### What this task involves
Only the lines holding the string "agent" are needed; copy each of them from the data.

*** Exercise inputs ***

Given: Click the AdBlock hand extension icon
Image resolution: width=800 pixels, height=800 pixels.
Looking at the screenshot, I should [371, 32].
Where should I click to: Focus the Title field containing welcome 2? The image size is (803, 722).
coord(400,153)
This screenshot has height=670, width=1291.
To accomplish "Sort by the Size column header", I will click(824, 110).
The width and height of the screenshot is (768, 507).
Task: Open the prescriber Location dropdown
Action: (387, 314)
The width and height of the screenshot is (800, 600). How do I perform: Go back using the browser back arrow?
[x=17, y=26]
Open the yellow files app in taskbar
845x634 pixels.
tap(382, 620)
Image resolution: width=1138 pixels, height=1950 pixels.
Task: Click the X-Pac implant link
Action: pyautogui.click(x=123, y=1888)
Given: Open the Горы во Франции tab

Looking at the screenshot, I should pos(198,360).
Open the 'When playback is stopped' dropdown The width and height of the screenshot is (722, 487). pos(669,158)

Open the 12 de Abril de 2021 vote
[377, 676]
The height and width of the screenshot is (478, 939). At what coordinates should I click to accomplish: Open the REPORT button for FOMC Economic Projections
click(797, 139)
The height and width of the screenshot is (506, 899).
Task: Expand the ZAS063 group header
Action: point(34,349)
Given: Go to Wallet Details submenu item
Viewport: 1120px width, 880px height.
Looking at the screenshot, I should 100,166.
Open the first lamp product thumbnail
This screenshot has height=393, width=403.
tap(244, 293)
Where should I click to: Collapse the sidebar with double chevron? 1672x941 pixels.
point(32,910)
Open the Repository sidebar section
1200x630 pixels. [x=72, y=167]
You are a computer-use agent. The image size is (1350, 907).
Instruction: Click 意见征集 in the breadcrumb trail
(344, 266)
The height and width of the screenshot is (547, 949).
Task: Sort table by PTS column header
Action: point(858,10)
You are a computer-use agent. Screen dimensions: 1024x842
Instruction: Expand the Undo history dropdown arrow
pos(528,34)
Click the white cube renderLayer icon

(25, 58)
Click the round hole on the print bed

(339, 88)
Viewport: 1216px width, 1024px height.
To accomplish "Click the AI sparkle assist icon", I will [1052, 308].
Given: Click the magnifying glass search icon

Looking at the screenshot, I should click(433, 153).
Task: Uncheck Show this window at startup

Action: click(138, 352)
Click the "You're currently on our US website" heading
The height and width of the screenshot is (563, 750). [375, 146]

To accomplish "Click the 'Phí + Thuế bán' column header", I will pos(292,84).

*** End of Exercise inputs ***

### Result of the task
You are a computer-use agent. The image size is (1350, 907).
You are a computer-use agent. Screen dimensions: 1024x842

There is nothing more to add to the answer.